Text ▸
Aserbaidschan - Belgien

«Fussball interessiert hier niemanden», meint Azad und klopft mir auf die Schultern. Es ist der gut gemeinte Aufmunterungsversuch unseres Fahrers, nachdem es das Hotelpersonal in Baku ganz offenbar trotz mehrfachem Beteuern vergessen hatte, die nur vor Ort erhältlichen Tickets für das EM-Qualifikationsspiel zwischen Aserbaidschan und Belgien zu erwerben. Spätestens als uns daraufhin der Rezeptionist noch dümmlich angegrinst hatte, erkannte der kleingewachsene Aseri mit buschigen Augenbrauen und furchigem, aber gutmütigem Gesicht den Ernst der Lage und fügte an, dass wir am Stadion sicher eine Lösung finden würden.

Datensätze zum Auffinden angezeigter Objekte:
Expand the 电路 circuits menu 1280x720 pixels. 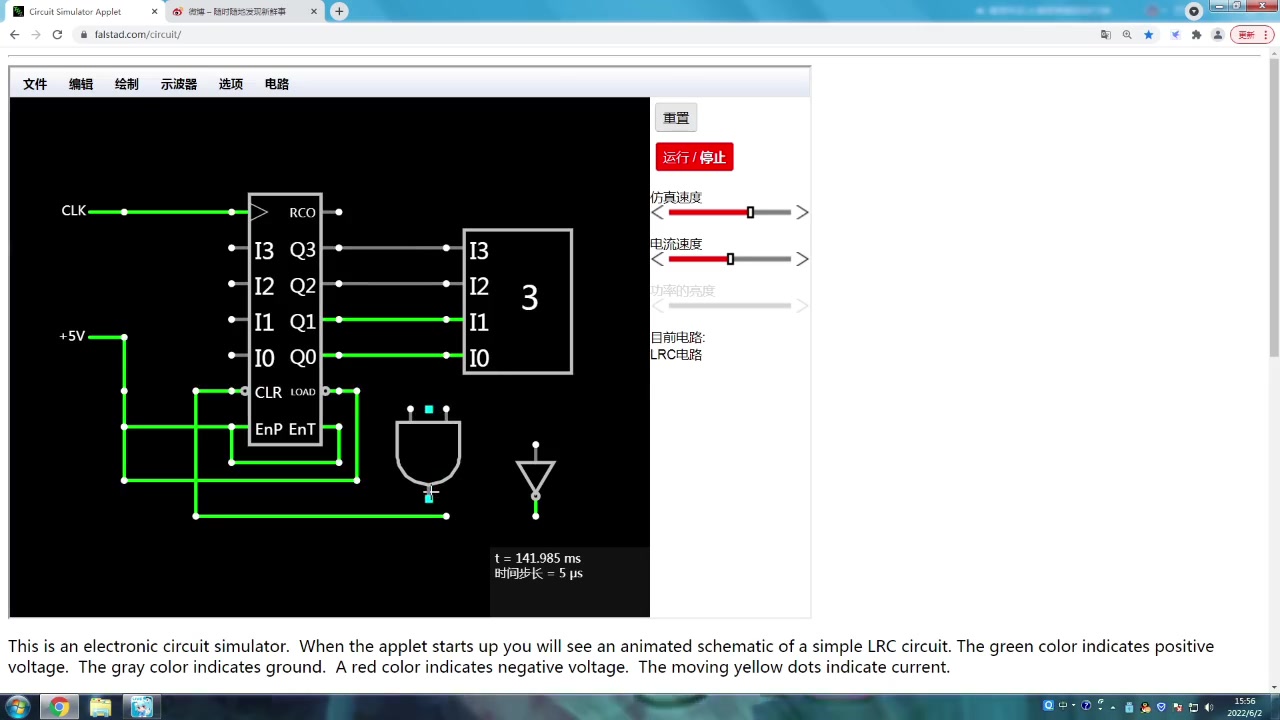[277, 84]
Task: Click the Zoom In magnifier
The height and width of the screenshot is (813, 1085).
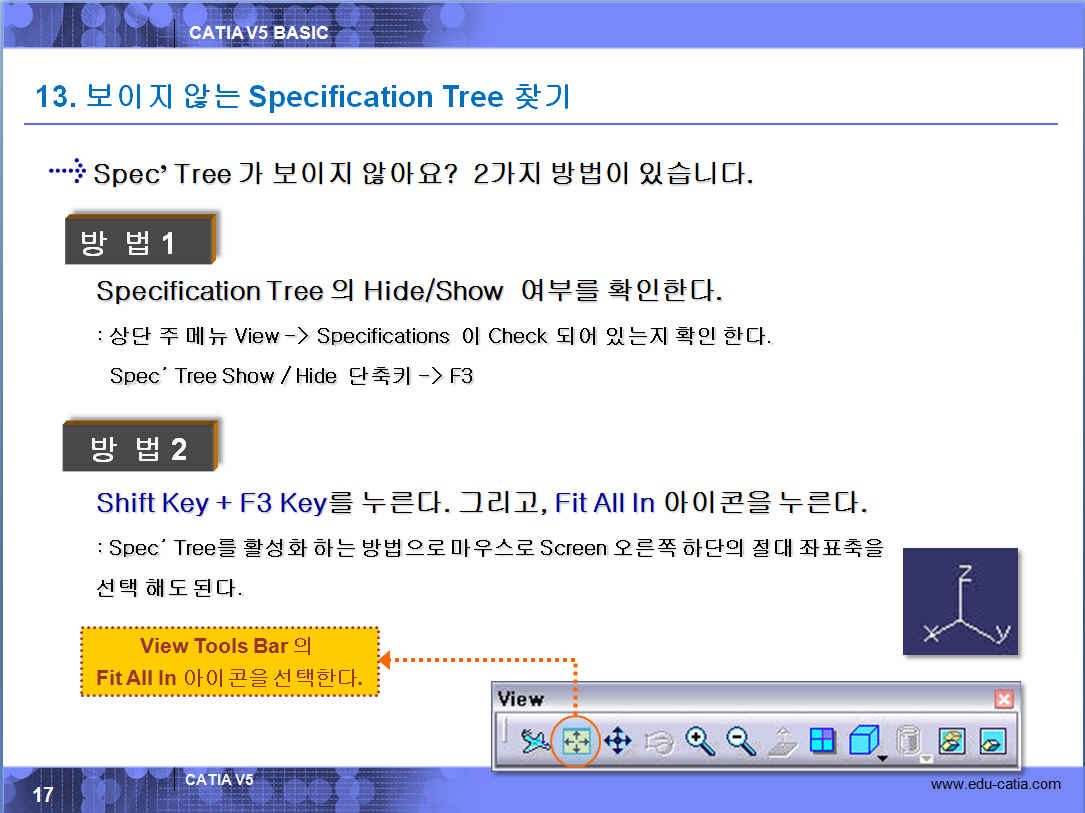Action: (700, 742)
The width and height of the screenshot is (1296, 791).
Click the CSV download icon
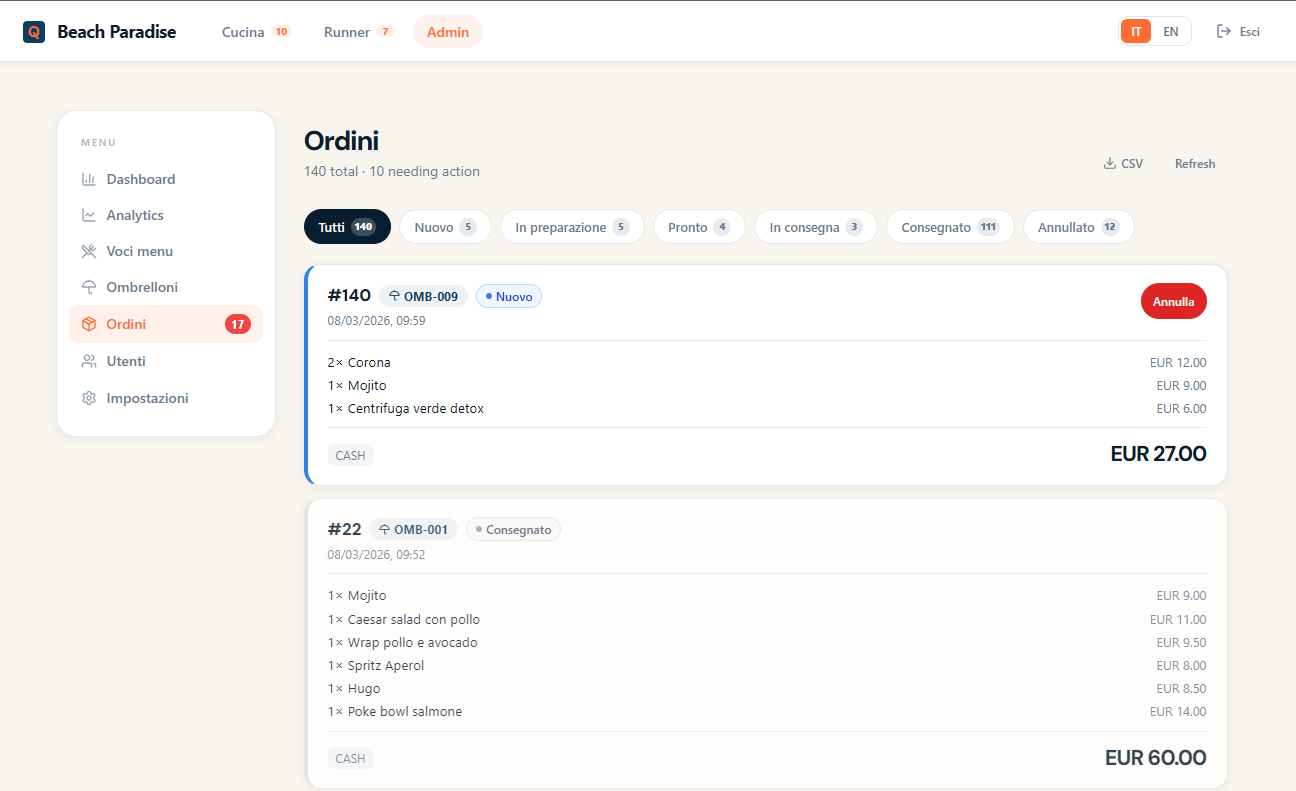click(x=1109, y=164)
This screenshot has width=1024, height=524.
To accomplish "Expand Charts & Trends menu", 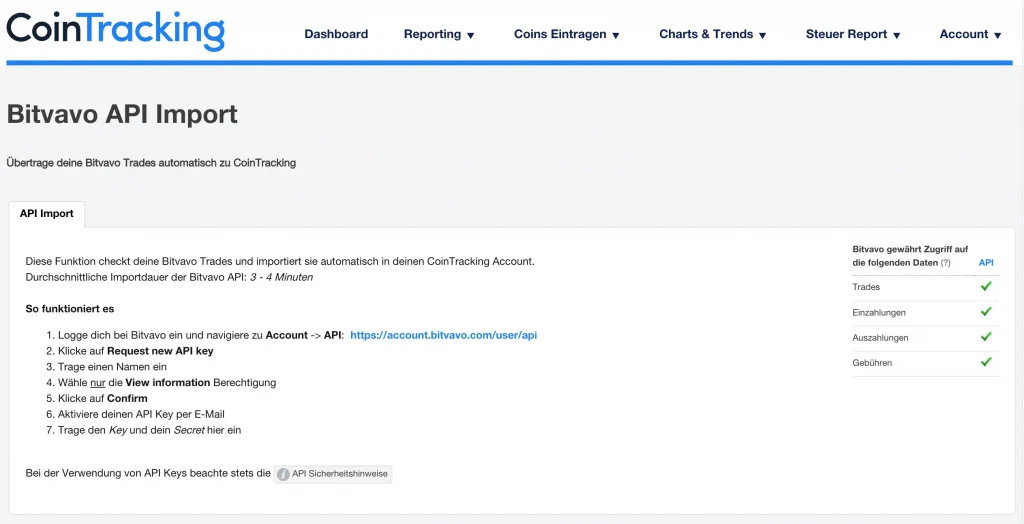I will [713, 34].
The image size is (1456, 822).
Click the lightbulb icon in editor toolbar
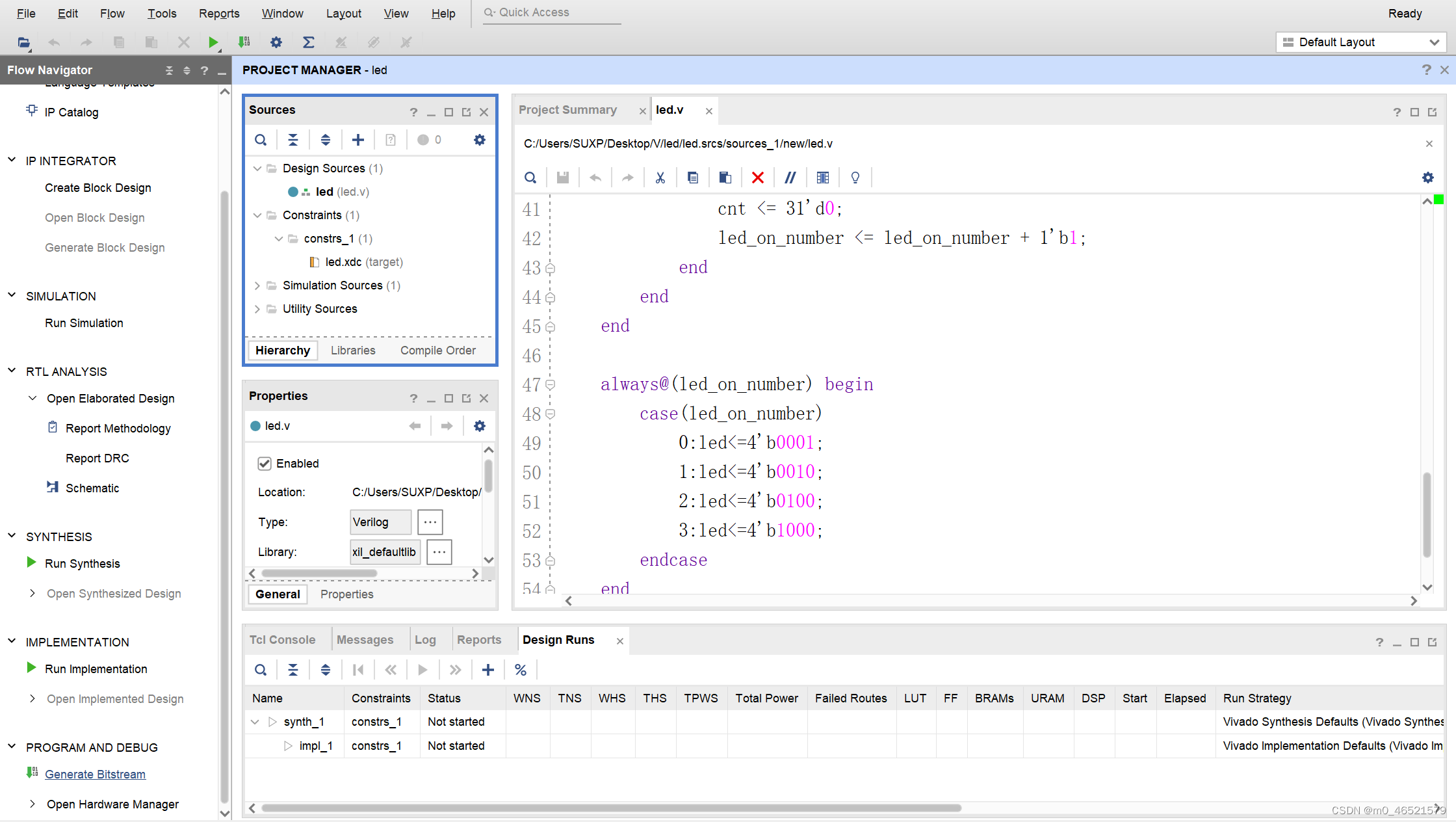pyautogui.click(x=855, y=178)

Aufgabe und Vorgaben ▸
Schreibe aus dem Text über das Spiel Aserbaidschan gegen Belgien den Abschnitt von „Aserbaidschan - Belgien“ bis „Lösung finden würden.“ wortgetreu ab. Die Datensätze sind eigenständiges Material und gehören nicht zum Text.

Ergebnis der Aufgabe ▸
Aserbaidschan - Belgien

«Fussball interessiert hier niemanden», meint Azad und klopft mir auf die Schultern. Es ist der gut gemeinte Aufmunterungsversuch unseres Fahrers, nachdem es das Hotelpersonal in Baku ganz offenbar trotz mehrfachem Beteuern vergessen hatte, die nur vor Ort erhältlichen Tickets für das EM-Qualifikationsspiel zwischen Aserbaidschan und Belgien zu erwerben. Spätestens als uns daraufhin der Rezeptionist noch dümmlich angegrinst hatte, erkannte der kleingewachsene Aseri mit buschigen Augenbrauen und furchigem, aber gutmütigem Gesicht den Ernst der Lage und fügte an, dass wir am Stadion sicher eine Lösung finden würden.